Day 2 of The Switch
Yesterday, I could barely introduce myself because I was so close to tears. Today I can hardly contain myself cos I’m so excited!
I feel like I stepped into a cinema to see life – I’m able to see things so much clearer.
And I slept so well! I didn’t wake at the usual time.
3 months after The Switch
The most notable positive change has been where I would once catastrophise I now find myself laughing. This hasn’t been a deliberate switch but seems to have come about as a result of the switches along the way. I still miss my boy, but it’s not crippling anymore. I am definitely a much happier person now, have loads more energy and find myself looking forward to the day and life in general – with lots of laughter along the way. Life is much better now ?

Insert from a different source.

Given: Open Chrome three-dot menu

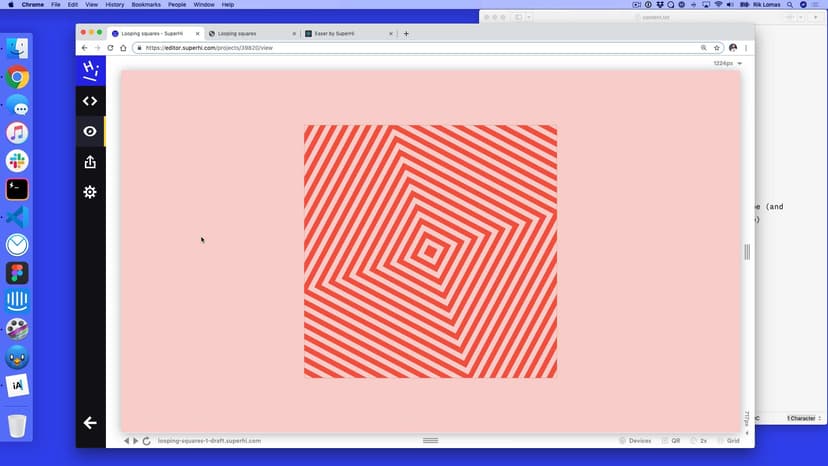Looking at the screenshot, I should pyautogui.click(x=746, y=48).
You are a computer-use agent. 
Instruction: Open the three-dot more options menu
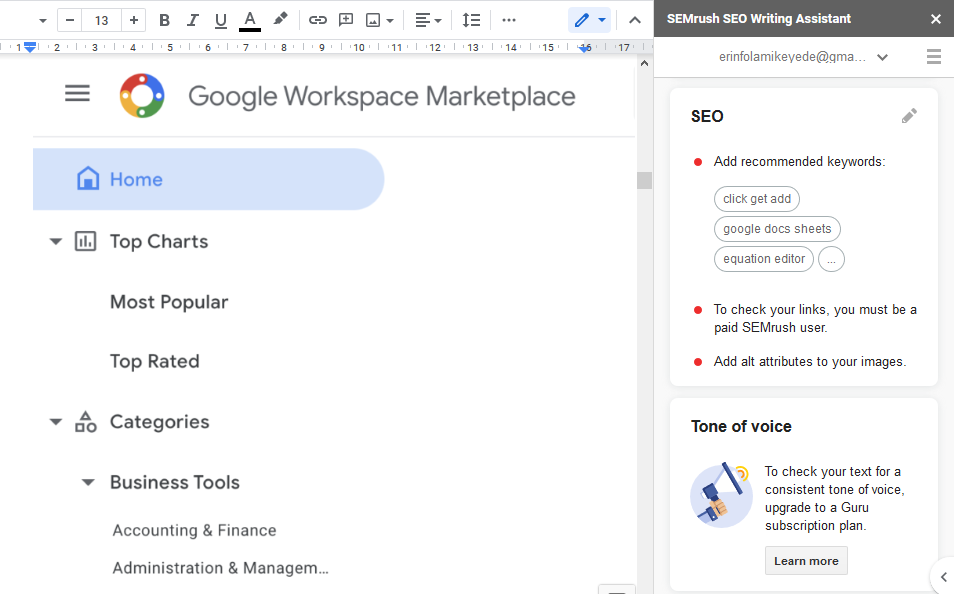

Life was like being at the rivers edge, I was watching it pass by, now I’m in the river and enjoying being caught up in the flow.
Thanks Mel, I really appreciate you doing what you do
6 months after The Switch
March is usually a terrible time for me because that’s when Jacob died. This March was the first time that I have felt genuinely happy since his passing. I had thought it was impossible to heal, but because of The Switch, I am now so free! I’ve realised I never lost Jacob. He lives on in my memory, and in my mannerisms and ways that I learnt from him. I feel like he is still there, setting up my future for me and helping me. I was even able to support a man through his own dying process, and realised that I have learnt so much and had so much to offer.
We are like grapevines – you initially have to tape the vine through the fence to hold it up and shape it, but then it grows strong and supports itself. I have become that strong grapevine.
I used to feel so desperate and I tried everything to make myself feel better, but nothing worked. Now I am genuinely free and happy! Thanks so much!